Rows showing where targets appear
- - - -

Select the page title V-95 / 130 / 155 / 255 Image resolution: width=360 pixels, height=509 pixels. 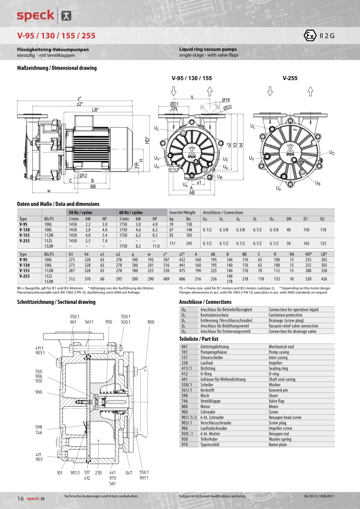56,36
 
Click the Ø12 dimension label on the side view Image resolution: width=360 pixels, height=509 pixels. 84,175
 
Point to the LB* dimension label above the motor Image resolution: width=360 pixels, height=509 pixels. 95,110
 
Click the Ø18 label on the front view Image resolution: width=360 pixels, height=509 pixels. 226,100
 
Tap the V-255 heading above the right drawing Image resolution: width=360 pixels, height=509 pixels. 290,78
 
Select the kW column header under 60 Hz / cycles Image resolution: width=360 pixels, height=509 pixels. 138,219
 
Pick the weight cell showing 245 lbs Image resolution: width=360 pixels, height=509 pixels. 189,243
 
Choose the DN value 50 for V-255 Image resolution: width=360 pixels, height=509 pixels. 289,243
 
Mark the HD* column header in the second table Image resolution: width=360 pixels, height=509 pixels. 309,254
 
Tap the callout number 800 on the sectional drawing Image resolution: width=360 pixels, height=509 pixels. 151,322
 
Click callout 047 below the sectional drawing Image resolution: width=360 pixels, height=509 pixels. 129,472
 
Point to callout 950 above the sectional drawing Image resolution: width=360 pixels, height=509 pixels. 109,322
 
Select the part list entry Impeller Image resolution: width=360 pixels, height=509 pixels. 275,363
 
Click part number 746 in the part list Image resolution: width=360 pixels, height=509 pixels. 184,401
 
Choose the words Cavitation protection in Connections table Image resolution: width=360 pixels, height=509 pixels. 285,315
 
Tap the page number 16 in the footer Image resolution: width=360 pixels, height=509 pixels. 20,498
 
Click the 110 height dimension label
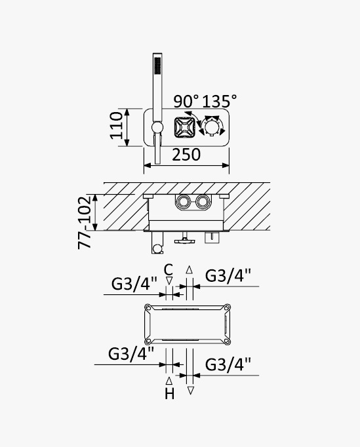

- - - -

## STATED GOAL
Lay out the stretch from the line containing "Click part number" through the end of the records as a numbered list, with both ends included and blank lines dropped. Leave the pictures out.

## EXERCISE RESPONSE
1. Click part number 746 in the part list Image resolution: width=360 pixels, height=509 pixels. 184,401
2. Choose the words Cavitation protection in Connections table Image resolution: width=360 pixels, height=509 pixels. 285,315
3. Tap the page number 16 in the footer Image resolution: width=360 pixels, height=509 pixels. 20,498
4. Click the 110 height dimension label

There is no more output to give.